→ Data:

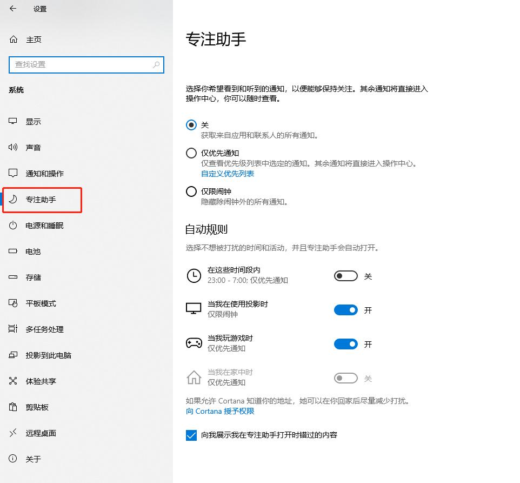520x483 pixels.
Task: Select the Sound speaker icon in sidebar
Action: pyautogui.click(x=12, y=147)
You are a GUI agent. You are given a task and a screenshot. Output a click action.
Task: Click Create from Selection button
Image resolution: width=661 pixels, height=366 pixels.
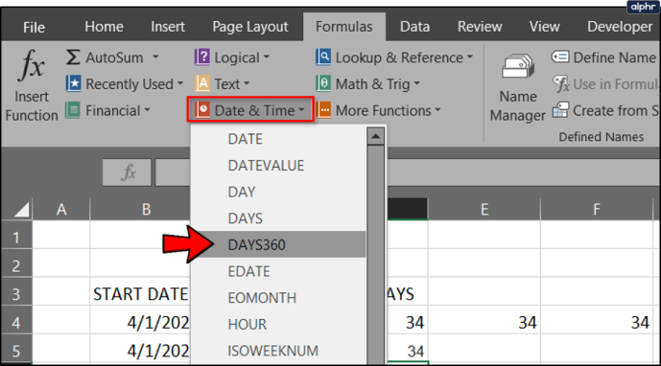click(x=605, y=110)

---

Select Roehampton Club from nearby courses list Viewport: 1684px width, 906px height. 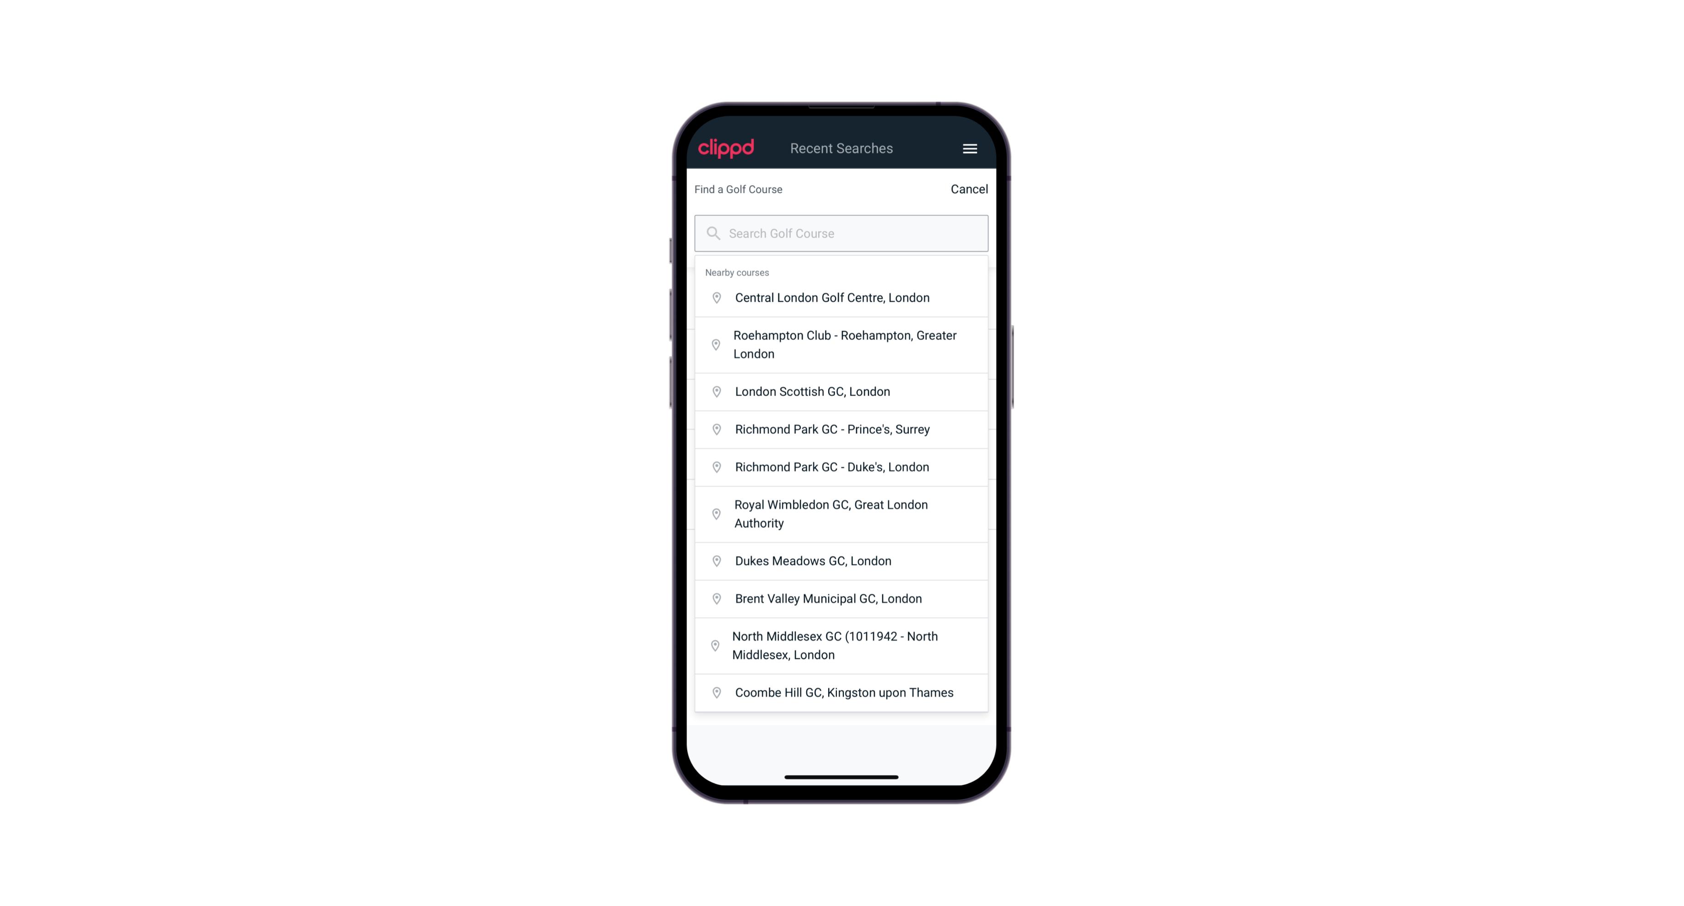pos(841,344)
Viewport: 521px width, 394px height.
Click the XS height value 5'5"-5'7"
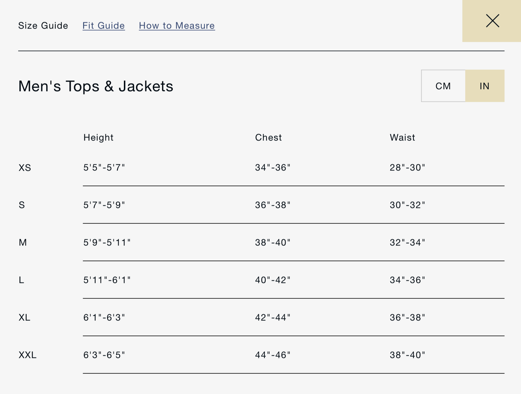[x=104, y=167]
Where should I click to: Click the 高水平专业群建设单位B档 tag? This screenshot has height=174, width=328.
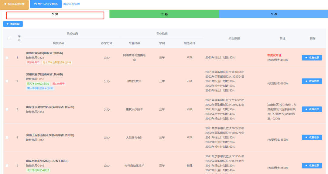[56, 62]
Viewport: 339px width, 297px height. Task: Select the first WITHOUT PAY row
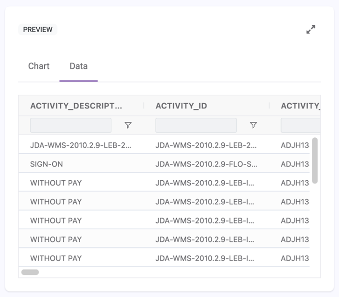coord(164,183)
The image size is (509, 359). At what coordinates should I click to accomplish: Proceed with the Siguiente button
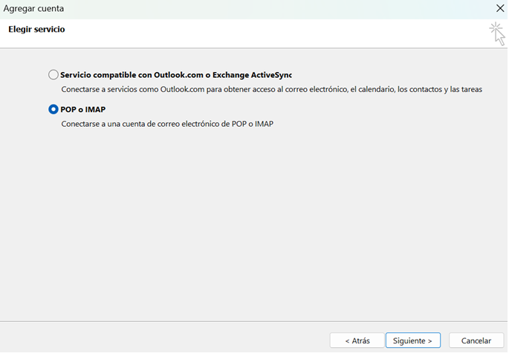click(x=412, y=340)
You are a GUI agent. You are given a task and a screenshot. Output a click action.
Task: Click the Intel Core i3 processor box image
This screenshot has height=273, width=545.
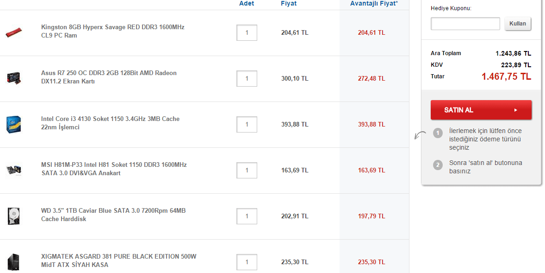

→ Work to complete: Everything from the line above that contains "Where should I" down to the line that contains "This screenshot has height=273, width=545." must be reproduced exactly, both ends included. Omit the pictures.

→ Task solution:
Where should I click to: Click the 高水平专业群建设单位B档 tag? This screenshot has height=174, width=328.
[56, 62]
Viewport: 339px width, 297px height. Task: Select the first WITHOUT PAY row
coord(164,183)
The image size is (509, 359). At what coordinates should I click to accomplish: Proceed with the Siguiente button
click(x=412, y=340)
You are a GUI agent. You are given a task and a screenshot. Output a click action.
Task: Click the Intel Core i3 processor box image
This screenshot has height=273, width=545.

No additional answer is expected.